## Records contained in a dataset
# # # # #

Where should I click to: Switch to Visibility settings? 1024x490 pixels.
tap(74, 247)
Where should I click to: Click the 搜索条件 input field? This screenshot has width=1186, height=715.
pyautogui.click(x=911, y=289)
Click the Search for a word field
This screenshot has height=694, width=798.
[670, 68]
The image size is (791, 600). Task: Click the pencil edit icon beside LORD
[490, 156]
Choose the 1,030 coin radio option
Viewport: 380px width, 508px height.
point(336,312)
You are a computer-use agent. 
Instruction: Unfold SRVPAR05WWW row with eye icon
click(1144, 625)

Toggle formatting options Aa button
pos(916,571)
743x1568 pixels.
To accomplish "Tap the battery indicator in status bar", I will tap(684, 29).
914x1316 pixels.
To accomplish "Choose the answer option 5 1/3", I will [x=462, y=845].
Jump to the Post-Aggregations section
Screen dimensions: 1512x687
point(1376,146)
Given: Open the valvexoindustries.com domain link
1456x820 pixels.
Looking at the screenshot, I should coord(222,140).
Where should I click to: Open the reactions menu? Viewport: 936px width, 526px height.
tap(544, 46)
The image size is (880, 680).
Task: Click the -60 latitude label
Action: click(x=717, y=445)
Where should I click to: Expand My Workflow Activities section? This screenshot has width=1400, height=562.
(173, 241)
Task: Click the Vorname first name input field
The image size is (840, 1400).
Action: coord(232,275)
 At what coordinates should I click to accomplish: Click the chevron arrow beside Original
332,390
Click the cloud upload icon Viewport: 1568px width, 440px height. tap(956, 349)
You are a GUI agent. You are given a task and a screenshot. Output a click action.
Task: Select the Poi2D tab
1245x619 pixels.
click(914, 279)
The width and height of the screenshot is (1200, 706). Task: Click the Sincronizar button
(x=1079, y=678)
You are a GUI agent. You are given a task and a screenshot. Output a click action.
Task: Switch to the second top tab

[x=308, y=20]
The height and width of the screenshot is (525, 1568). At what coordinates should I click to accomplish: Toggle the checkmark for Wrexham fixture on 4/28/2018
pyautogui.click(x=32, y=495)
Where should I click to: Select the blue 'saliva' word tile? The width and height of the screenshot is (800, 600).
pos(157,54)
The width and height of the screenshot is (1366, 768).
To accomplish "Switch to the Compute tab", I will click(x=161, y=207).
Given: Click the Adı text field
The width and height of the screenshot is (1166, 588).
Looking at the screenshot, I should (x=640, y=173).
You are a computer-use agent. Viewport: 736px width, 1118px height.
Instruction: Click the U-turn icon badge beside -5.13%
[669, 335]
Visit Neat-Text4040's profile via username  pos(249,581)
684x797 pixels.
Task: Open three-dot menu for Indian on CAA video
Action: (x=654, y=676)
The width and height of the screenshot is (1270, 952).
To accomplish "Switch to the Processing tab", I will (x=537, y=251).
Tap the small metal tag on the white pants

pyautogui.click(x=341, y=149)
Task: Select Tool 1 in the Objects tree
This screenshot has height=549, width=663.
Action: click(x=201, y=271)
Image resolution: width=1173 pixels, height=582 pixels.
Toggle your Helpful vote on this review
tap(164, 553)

# # # # #

Output exactly the lines between the one containing "You are a computer-use agent. Viewport: 736px" and the final line above, both inclusive.

## RESULT OF THIS TASK
You are a computer-use agent. Viewport: 736px width, 1118px height.
Instruction: Click the U-turn icon badge beside -5.13%
[669, 335]
Visit Neat-Text4040's profile via username  pos(249,581)
684x797 pixels.
Task: Open three-dot menu for Indian on CAA video
Action: (x=654, y=676)
The width and height of the screenshot is (1270, 952).
To accomplish "Switch to the Processing tab", I will (x=537, y=251).
Tap the small metal tag on the white pants

pyautogui.click(x=341, y=149)
Task: Select Tool 1 in the Objects tree
This screenshot has height=549, width=663.
Action: click(x=201, y=271)
Image resolution: width=1173 pixels, height=582 pixels.
Toggle your Helpful vote on this review
tap(164, 553)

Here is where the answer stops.